(Source records)
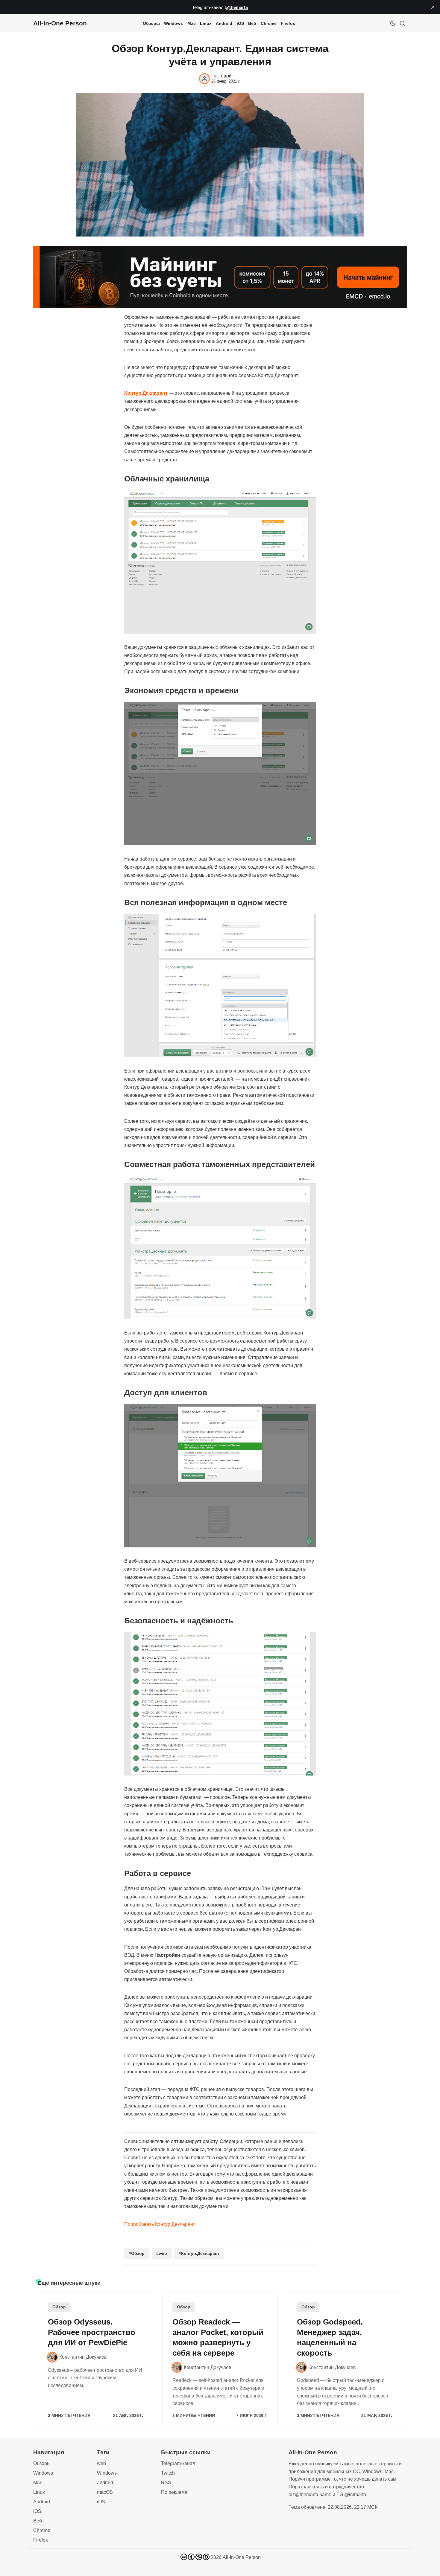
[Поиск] (402, 23)
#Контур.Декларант (199, 2253)
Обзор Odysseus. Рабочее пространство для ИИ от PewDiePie (91, 2332)
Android (224, 23)
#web (161, 2253)
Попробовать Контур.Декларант (159, 2224)
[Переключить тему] (392, 23)
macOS (105, 2492)
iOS (240, 23)
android (105, 2482)
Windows (173, 23)
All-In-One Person (242, 2557)
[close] (433, 7)
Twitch (168, 2473)
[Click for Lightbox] (220, 562)
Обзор (59, 2307)
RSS (166, 2482)
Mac (191, 23)
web (101, 2463)
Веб (252, 23)
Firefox (288, 23)
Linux (206, 23)
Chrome (269, 23)
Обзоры (151, 23)
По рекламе (174, 2492)
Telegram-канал (178, 2463)
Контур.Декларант (146, 393)
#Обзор (137, 2253)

**PROBLEM DETAILS**
Output must be limited to the lines beginning with the one that contains "Firefox (288, 23)" and ending with the last line of the entries, reproduced exactly.

**ANSWER BOX**
Firefox (288, 23)
Linux (206, 23)
Chrome (269, 23)
Обзоры (151, 23)
По рекламе (174, 2492)
Telegram-канал (178, 2463)
Контур.Декларант (146, 393)
#Обзор (137, 2253)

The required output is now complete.